__WHAT IS REQUIRED__
The line containing "Task: Jump to the Action step" marks the end: quote every line from the start of the records below through it, word for word.

=====

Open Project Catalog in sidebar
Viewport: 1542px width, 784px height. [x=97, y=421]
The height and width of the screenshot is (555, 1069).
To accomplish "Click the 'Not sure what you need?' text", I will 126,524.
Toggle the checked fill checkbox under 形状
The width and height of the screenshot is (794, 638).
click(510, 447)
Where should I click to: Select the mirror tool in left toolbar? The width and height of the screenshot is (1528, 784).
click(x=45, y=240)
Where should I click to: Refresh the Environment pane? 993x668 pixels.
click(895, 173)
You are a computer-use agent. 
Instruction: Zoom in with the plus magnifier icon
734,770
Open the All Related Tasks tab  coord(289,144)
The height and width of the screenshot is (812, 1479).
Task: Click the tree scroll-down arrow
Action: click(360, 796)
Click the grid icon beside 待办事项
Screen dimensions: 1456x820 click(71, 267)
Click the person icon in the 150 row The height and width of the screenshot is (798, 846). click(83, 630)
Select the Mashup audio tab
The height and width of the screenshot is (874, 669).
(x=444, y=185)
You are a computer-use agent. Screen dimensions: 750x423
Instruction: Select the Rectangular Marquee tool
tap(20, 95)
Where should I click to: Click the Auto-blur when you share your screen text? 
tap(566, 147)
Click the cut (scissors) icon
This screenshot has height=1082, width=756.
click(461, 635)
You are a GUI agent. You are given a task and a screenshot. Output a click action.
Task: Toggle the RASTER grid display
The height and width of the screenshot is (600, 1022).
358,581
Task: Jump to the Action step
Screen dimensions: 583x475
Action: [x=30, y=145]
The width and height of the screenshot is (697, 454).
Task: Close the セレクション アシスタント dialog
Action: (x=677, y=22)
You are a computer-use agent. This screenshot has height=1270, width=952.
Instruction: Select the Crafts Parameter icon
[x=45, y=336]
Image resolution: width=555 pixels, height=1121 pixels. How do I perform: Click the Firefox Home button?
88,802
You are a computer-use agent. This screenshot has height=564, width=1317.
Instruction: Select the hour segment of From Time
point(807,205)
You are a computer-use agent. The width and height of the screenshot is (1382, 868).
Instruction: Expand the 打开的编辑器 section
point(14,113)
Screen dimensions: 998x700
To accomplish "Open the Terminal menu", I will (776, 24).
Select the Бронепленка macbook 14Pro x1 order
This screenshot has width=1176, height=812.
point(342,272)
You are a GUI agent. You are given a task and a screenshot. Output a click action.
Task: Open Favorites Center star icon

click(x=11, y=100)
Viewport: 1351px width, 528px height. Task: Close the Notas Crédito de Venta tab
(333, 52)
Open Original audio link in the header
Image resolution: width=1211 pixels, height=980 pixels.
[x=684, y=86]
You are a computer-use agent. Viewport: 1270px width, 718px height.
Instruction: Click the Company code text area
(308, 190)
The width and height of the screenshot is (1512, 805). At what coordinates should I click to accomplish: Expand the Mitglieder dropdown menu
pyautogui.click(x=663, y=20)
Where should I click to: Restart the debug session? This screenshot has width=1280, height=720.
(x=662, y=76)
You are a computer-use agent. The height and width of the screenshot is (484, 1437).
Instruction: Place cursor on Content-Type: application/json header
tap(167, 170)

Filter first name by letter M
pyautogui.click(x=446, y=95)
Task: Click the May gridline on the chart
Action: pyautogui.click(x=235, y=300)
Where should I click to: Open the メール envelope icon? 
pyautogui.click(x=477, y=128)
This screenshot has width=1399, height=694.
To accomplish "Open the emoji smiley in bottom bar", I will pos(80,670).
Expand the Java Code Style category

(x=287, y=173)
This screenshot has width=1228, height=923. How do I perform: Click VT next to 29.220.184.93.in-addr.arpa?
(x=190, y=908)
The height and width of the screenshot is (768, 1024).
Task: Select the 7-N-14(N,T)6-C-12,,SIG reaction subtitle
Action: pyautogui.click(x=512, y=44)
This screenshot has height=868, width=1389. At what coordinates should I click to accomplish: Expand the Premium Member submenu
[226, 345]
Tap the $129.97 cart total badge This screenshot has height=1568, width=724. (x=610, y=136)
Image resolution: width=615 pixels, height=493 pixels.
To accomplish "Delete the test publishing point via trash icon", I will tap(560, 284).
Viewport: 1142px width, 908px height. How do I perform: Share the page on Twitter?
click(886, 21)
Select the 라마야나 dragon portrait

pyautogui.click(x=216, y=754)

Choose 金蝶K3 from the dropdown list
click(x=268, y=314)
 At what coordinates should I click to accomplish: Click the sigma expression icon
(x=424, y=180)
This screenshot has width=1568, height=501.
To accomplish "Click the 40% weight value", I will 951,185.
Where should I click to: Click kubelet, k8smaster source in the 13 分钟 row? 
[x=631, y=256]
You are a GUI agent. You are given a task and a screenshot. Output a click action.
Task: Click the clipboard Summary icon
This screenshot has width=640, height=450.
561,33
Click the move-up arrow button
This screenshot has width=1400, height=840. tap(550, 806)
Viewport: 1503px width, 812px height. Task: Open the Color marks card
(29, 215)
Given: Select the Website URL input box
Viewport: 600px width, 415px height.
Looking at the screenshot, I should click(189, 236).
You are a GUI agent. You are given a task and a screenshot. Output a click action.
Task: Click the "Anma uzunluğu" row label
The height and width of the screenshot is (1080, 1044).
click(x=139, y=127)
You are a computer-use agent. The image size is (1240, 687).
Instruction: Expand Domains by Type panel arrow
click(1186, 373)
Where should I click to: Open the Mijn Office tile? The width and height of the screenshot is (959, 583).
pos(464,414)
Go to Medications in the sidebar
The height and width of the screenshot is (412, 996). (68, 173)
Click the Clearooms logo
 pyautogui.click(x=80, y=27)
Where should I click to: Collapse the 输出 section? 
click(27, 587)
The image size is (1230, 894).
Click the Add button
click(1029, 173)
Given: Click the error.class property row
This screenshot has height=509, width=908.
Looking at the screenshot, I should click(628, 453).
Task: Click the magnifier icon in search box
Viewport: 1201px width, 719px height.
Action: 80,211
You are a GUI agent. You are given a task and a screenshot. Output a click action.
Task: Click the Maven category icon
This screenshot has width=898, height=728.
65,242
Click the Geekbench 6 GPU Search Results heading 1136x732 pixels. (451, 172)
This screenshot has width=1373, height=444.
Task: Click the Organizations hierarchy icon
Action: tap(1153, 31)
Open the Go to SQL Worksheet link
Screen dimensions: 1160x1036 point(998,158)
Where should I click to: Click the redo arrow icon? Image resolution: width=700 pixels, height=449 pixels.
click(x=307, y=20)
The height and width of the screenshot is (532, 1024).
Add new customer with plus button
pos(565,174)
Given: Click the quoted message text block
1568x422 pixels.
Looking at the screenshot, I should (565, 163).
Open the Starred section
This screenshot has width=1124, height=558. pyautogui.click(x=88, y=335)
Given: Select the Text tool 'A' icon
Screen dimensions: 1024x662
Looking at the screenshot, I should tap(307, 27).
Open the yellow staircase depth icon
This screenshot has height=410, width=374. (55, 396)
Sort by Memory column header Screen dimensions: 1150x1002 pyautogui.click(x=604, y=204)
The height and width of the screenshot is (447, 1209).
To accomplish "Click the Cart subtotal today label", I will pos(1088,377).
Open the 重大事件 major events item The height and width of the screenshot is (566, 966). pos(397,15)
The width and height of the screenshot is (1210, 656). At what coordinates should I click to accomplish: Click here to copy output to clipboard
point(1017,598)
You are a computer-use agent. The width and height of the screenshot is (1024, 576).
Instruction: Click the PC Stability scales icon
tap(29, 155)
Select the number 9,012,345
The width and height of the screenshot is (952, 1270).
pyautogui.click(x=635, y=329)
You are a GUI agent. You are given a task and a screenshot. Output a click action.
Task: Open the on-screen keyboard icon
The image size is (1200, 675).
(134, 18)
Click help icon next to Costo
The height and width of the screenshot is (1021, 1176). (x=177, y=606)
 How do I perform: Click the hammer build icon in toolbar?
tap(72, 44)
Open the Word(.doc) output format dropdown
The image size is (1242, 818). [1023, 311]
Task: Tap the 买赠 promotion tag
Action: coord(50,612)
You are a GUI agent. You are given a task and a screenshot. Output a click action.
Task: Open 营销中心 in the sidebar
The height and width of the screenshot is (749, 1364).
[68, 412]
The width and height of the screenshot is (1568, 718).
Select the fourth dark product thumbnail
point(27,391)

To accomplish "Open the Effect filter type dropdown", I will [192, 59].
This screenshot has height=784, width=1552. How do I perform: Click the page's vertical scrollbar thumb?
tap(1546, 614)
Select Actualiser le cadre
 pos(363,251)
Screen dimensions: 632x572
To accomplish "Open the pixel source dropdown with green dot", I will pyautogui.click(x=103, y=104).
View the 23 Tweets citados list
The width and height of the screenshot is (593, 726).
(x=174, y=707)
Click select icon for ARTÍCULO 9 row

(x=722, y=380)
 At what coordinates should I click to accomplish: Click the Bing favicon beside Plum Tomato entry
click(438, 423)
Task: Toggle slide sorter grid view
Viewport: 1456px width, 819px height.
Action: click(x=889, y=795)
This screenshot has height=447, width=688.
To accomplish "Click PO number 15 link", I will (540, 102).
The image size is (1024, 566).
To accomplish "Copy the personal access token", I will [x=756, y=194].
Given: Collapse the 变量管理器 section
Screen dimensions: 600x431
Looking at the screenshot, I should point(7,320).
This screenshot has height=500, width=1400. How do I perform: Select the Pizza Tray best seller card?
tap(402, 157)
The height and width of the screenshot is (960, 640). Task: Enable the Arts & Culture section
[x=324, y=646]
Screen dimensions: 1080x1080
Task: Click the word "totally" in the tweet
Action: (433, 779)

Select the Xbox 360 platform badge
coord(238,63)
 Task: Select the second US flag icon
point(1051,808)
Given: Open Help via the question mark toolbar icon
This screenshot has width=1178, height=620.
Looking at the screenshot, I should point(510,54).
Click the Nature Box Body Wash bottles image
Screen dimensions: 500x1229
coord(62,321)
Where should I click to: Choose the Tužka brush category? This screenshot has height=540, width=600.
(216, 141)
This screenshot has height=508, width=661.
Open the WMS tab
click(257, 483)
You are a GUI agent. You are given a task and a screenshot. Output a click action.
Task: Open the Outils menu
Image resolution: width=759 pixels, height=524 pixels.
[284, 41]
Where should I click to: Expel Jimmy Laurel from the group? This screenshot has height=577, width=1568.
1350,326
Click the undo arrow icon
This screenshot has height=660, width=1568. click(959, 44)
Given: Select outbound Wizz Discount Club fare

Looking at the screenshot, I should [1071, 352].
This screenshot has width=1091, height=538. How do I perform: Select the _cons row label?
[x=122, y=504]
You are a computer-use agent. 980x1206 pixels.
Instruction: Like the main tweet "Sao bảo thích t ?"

=====

__REPLY TO THE EXERCISE__
Open Project Catalog in sidebar
Viewport: 1542px width, 784px height. [x=97, y=421]
The height and width of the screenshot is (555, 1069).
To accomplish "Click the 'Not sure what you need?' text", I will 126,524.
Toggle the checked fill checkbox under 形状
The width and height of the screenshot is (794, 638).
click(510, 447)
Where should I click to: Select the mirror tool in left toolbar? The width and height of the screenshot is (1528, 784).
click(x=45, y=240)
Where should I click to: Refresh the Environment pane? 993x668 pixels.
click(895, 173)
You are a computer-use agent. 
Instruction: Zoom in with the plus magnifier icon
734,770
Open the All Related Tasks tab  coord(289,144)
The height and width of the screenshot is (812, 1479).
Task: Click the tree scroll-down arrow
Action: click(360, 796)
Click the grid icon beside 待办事项
Screen dimensions: 1456x820 click(71, 267)
Click the person icon in the 150 row The height and width of the screenshot is (798, 846). click(83, 630)
Select the Mashup audio tab
The height and width of the screenshot is (874, 669).
(x=444, y=185)
You are a computer-use agent. Screen dimensions: 750x423
Instruction: Select the Rectangular Marquee tool
tap(20, 95)
Where should I click to: Click the Auto-blur when you share your screen text? 
tap(566, 147)
Click the cut (scissors) icon
This screenshot has height=1082, width=756.
click(461, 635)
You are a GUI agent. You are given a task and a screenshot. Output a click action.
Task: Toggle the RASTER grid display
The height and width of the screenshot is (600, 1022).
358,581
Task: Jump to the Action step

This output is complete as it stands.